Research in developed countries has argued that women with stronger or more consistent negative fertility preferences are more likely to overcome barriers to effective birth control such as the costs of contraception, inconvenience of access to health services, or resistance from family members (Miller 1986; Musick et al. 2009). Direct measures of the strength or consistency of fertility desires are not available in the data used in this article, and these types of measures have rarely been analyzed in research on high-fertility context. However, results from this analysis suggest that these elements of preferences may play an important role in determining whether fertility desires are translated into behavior. In order to fully understand the role of preferences in predicting fertility behavior in early-transition contexts, more information about the strength, consistency, persistence, and dimension of desires is required.

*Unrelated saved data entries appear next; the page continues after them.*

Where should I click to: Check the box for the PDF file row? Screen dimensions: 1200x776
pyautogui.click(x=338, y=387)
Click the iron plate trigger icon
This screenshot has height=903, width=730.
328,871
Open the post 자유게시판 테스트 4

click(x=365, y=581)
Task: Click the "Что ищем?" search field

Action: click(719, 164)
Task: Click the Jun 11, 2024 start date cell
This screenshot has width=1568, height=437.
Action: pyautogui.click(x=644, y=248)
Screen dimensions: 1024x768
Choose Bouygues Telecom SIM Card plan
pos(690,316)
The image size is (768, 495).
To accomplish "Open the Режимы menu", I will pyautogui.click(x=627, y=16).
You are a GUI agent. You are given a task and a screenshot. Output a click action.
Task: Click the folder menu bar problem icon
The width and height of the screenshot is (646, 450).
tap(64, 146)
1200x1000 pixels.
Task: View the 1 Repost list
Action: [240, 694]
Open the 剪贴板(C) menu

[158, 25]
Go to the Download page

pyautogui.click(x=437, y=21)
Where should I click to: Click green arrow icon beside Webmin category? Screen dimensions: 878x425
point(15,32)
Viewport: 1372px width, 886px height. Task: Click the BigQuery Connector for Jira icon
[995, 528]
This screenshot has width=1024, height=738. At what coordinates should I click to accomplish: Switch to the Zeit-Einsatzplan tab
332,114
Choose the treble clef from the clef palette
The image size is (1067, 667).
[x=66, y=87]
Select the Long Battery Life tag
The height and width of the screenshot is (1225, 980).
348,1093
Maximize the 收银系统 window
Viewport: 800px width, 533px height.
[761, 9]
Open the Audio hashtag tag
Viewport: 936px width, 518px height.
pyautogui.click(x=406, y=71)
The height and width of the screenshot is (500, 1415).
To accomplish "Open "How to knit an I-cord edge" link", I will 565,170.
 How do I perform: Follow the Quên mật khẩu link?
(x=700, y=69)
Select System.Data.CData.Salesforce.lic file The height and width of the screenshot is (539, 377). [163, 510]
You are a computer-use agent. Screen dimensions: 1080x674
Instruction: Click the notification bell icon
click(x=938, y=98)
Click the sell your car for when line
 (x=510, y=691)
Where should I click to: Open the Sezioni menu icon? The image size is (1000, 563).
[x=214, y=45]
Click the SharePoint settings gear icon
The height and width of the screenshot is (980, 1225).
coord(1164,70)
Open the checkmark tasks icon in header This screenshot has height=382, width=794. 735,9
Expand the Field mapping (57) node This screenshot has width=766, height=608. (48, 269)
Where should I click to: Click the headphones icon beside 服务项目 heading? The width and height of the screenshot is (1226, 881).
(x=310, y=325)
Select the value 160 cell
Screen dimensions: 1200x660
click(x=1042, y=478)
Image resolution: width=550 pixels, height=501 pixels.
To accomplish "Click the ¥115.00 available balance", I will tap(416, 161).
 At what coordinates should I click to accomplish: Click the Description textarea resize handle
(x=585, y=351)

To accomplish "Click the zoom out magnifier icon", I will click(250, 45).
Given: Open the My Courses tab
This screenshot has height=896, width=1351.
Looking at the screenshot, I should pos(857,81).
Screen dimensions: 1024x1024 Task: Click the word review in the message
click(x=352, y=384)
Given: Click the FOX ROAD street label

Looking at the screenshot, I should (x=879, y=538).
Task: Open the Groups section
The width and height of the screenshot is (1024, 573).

Our analysis using data from Mozambique adds to and extends a relatively small body of work examining the consistency between childbearing preferences and behaviors in sub-Saharan Africa (Bankole 1995; Kodzi, Johnson, and Casterline 2010). Birth rates in the region are among the highest in the world, and fertility transition in rural Mozambique, as in much of rural Africa, has only barely begun. Fertility decline is a social change that takes place gradually, with some segments of society experiencing change more rapidly than others. The broad range of the moderating factors identified by our analysis illustrates the need for a more comprehensive and nuanced understanding of fertility changes currently ongoing in sub-Saharan Africa.

Acknowledgements

An earlier version of this paper was presented at the Population Association of America Annual meetings, April 14-17, 2010, Dallas, TX; we are grateful to Rachel Sullivan Robinson for thoughtful comments. The data used in this analysis were collected with the support of the Eunice Kennedy Shriver National Institute of Child Health and Development, grants R21HD048257 and R01 HD058365.

Footnotes

3

For example, the Demographic and Health Surveys ask women whether they want more children and label these data as “fertility intentions.” The National Surveys of Family Growth, the primary national data source on fertility in the United States, take a similar approach. The Generations and Gender Surveys in Europe are prominent exceptions that ask about both desires and intentions.

4

The theory of planned behavior describes associations between intentions and behaviors. Intentions are the product of attitudes and normative evaluations, and the perceived ability to control behavior both shapes intentions and moderates intention-behavior correspondence. Desires are not included in the formal model, but extensions of the theory incorporate desires (e.g., Perugini and Bagozzi 2001). Distinctions between attitudes, desires, and intentions are central to these theories. As noted above, the difficulties of translation and implementation of survey instruments in developing countries pose measurement challenges in making these distinctions in demographic applications. We therefore concentrate our analysis on the structural factors that reduce perceived (and actual) control over childbearing in our high fertility setting, rather than the internal attitudinal dynamics that are the major interest of the theory of planned behavior and its extensions.

5

Previous research using these data has found that men’s migration increases women’s autonomy, and that this increase is larger for wives of unsuccessful migrants (Yabiku, Agadjanian, and Sevoyan 2010). Greater autonomy, in turn, may improve ability to carry out preferences to stop childbearing or compensate for constraints imposed by economic instability in these households. Thus, husband’s migration experience may influence ability as well as motivation to implement fertility preferences.